Effect of COVID-19 on Kidney patients

Johnny Saremirad*

Department of Nephrology, Stanford University, Sousse, Tunisia, Jamaica

*Corresponding Author:
Johnny Saremirad
Department of Nephrology, Stanford University, Sousse, Tunisia,

Received: February 18, 2022, Manuscript No. IPNT-22-11483; Editor assigned: February 21, 2022, PreQC No. IPNT-22-11483 (PQ); Reviewed: March 07, 2022, QC No. IPNT-22-11483; Revised: March 11, 2022, Manuscript No. IPNT-22-11483 (R); Published: March 18, 2022, Invoice No. IPNT-22-11483

Citation: Saremirad J (2022) Effect of COVID-19 on Kidney Patients. J Nephrol Transplant Vol:6 No:1

Visit for more related articles at Journal of Nephrology and Transplantation


A very Severe Respiratory Disease, COVID-19 (SARSCoV2), caused a pollution known as COVID Disease 2019 (COVID-19), which spread rapidly and caused a pandemic. Weakened to an abnormal level. Fortunately, the majority of COVID-19 positive patients have mild indications, but experienced individuals and patients with comorbidities require regular treatment in a serious clinic. It can cause airway obstruction. The effect of COVID-19 on local areas of the kidney was significant at several levels: dialysis patients with end-stage renal infection and patients with renal metastasis are at risk of COVID-19 entanglement and have a high mortality rate; severe renal damage caused by it is a constant difficulty in severe cases and is also associated with high mortality. There is also a glomerular contribution associated with COVID-19, which in many cases can be manifested by implosive glomerular disease and columnar damage.

This overall renal pathology associated with COVID-19 contributes significantly to the global weight of kidney disease in terms of human distress and the cost of the clinical framework. It is estimated that more than millions of people on the planet are experiencing the negative effects of kidney disease. This makes kidney disease one of the most common infectious diseases in the world. Non-emergency inpatients treated by a nephrologist are also more daunting, with the most pronounced grief and mortality. Taken as a whole, the effects of COVID-19 on the renal environment and patients can be devastating. Progressive persistent renal disease (CKD) has been identified in a particular order as a major risk factor for death in COVID-19 patients, or dialysis patients.

The nephrology community around the world has successfully addressed the challenges of COVID-19. The effects of COVID-19 infection do more than just affect patients who have had a previous kidney disease or kidney transplant. Kidney disease usually occurs in inpatients with COVID-19, especially those with extreme medical conditions who require gradual treatment. The AKI rate for these patients is very high and is associated with high mortality. The pathophysiology of this type of AKI has not been identified, but several factors are involved, including the initiation of congenital immortal scaffolding, dietary supplement activation, angiotensin over activity, and improved hypercoagulability. I am. Anyway, AKI is mainly due to hypotension and sepsis in many patients.
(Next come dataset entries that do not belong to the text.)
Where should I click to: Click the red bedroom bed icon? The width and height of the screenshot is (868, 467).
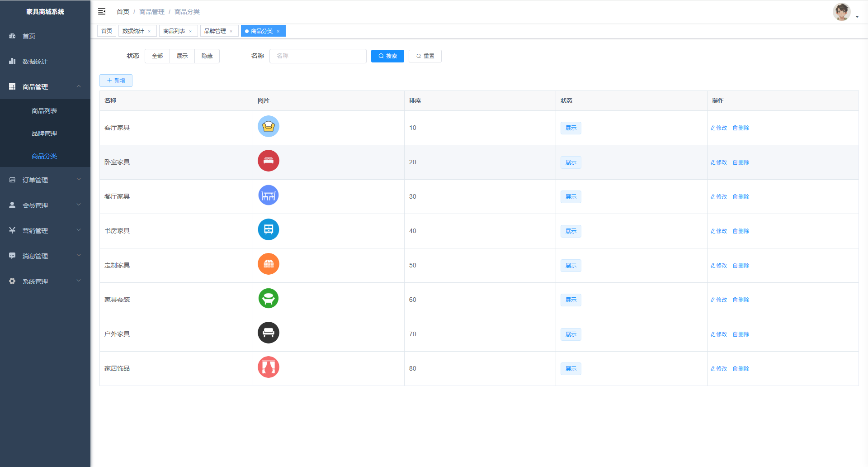(x=268, y=161)
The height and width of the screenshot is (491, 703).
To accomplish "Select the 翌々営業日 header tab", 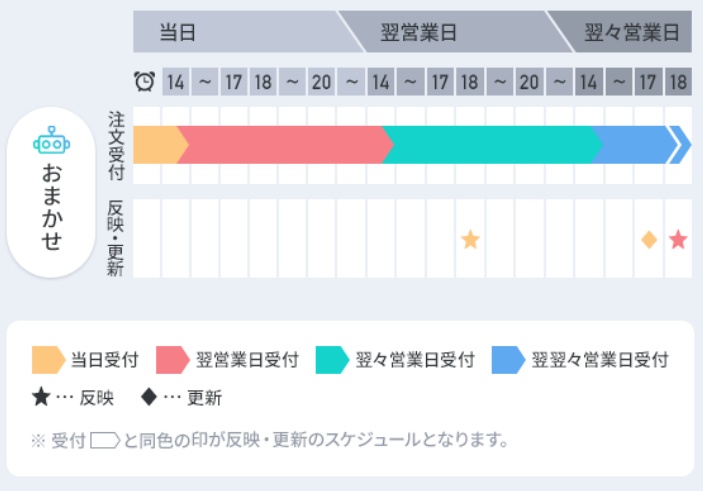I will (x=625, y=32).

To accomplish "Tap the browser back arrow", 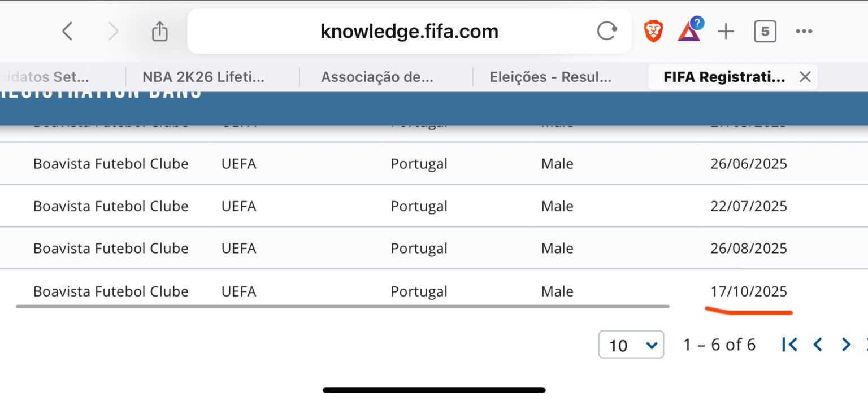I will pos(67,32).
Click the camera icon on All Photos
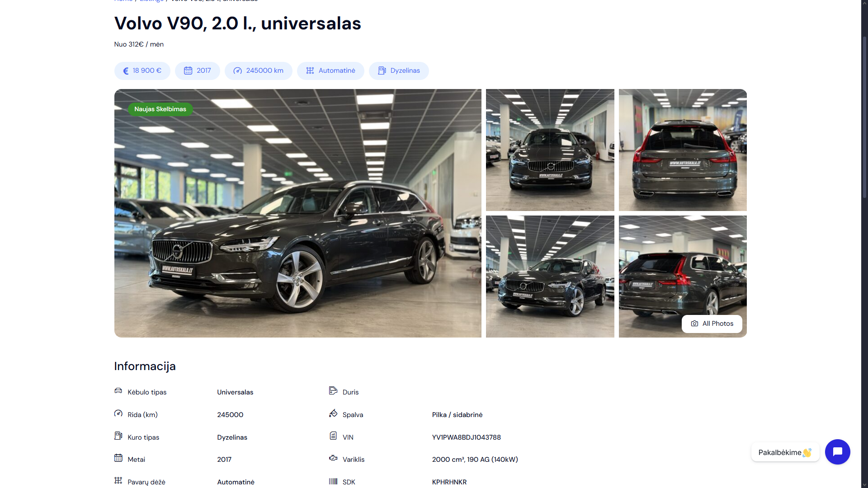 [x=694, y=324]
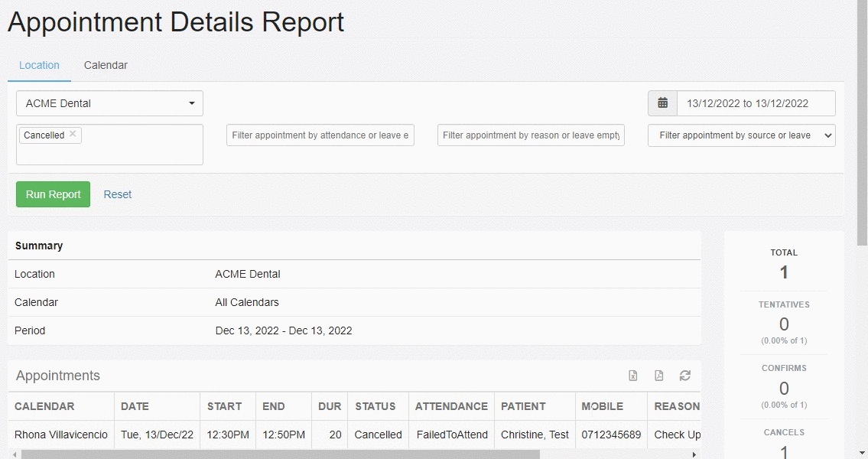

Another recurring factor in patients with COVID-19 is implosive glomerulopathy, which is primarily associated with AKI and in African Americans with the APOL hazard allele.

Despite the strong clinical considerations that the nephrology community needs to deal with these debilitated patients with COVID-19; work has also been done to pass on new data collected rapidly over the past year. The importance of proteinuria includes the assessment and technique for its discovery, the component in question, and the importance of "new" proteinuria in patients with COVID-19. Angiotensin Converting Enzyme 2 (ACE2) is the major receptor for viral cell passage of SARSCoV2. In the kidney, ACE2 is mainly available at the apical border of proximal tubular cells and is less important in podocytes. Whether SARSCoV2 attack on the kidney causes some of the COVID-19 signs outlined above remains the subject of some debate. There are many studies that fully archive the presence of SARSCoV2 in glomerular and proximal tubular cells.

Similar to SARSCoV, some drugs, such as renin-an-framework (RAS) blockers, may be harmful to COVID-19 patients after ACE2 was confirmed to be a SARSCoV2 receptor in January 2020. Concerns have been raised that there is. Concerns have relied on previous studies of COVID-19, most of which are related to laboratory animals, indicating that ACE2 may be unregulated in the heart, renal vessels, and various organs. However, subsequent studies have shown that the lungs, where the SARSCoV2 section is located, do not have dilated ACE2 articulations. Following the underlying concerns, some distribution and location clarifications by the logical strength of social order do not have to abandon these prescriptions while waiting for research to solve this problem clinically. Comforted the area. All concerns have been raised, and a year after many distributions have resolved this issue, it seems very clear that the use of RAS blockers is generally protected in relation to COVID-19.